Introduction to Generating Watch Designs with Machine Learning

Mathias Pfeil


Machine Learning


June 20 2019

Time Created

It has been about a year since I found my two most recent interests: machine learning and watches. I wanted to bring these two hobbies together, and last month (May 2019) I found the way to do that. I built a pretty rough Deep Convolutional Generative Adversarial Network (DCGAN) to generate 128x128 images of completely new watch designs, then posted my results to the /r/watches subreddit. All of my training data, 8,000 images worth, was taken from that subreddit, so I thought it was only fitting to post there first. Here were the results from my first test.
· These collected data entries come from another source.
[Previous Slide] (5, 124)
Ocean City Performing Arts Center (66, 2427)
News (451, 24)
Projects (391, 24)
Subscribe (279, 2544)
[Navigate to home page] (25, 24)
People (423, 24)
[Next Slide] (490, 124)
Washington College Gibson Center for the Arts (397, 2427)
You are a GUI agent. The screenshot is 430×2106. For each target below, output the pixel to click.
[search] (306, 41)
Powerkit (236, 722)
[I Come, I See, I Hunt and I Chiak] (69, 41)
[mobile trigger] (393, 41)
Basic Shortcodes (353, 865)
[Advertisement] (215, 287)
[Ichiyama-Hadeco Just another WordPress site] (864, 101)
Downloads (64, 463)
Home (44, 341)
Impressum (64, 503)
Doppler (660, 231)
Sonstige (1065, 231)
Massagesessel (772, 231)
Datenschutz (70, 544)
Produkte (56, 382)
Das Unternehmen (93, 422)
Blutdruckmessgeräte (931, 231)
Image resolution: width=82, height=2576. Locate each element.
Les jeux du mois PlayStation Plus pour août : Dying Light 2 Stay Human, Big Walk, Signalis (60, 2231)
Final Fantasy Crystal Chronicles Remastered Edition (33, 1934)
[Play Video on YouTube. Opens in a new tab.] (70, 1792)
While not great, we can start to see the case shape, lugs, crown, and even wrists forming in the images. Unfortunately, mode collapse happened before any more progress could be made. I wanted to see some hands and hour markers, so I went back to tweak the networks. After a little work, I came up with this configuration:

  • Kernel size of 3 and strides of 2 on all layers
  • Generator has an input layer with 512 filters, followed by 4 hidden layers, first two with 256 filters, second two with 128 filters
  • Discriminator has 4 hidden layers and one output layer, first two layers with 128 filters, second two with 256
  • Batch size of 64
  • Learning rate of 0.001 for both generator and discriminator
  • All of that over... 50,000 epochs

I also increased my training dataset from 8,000 to 50,000 watch images. With this new configuration, and about 3 hours of training, we can finally see some improvement.

Many of the watches generated have hand sets and hour markers. Everything is still very blurry, but the generated designs are more representative of what a real watch looks like. Ideally we would be getting useable designs out of this GAN, but that may take a few more articles in this series.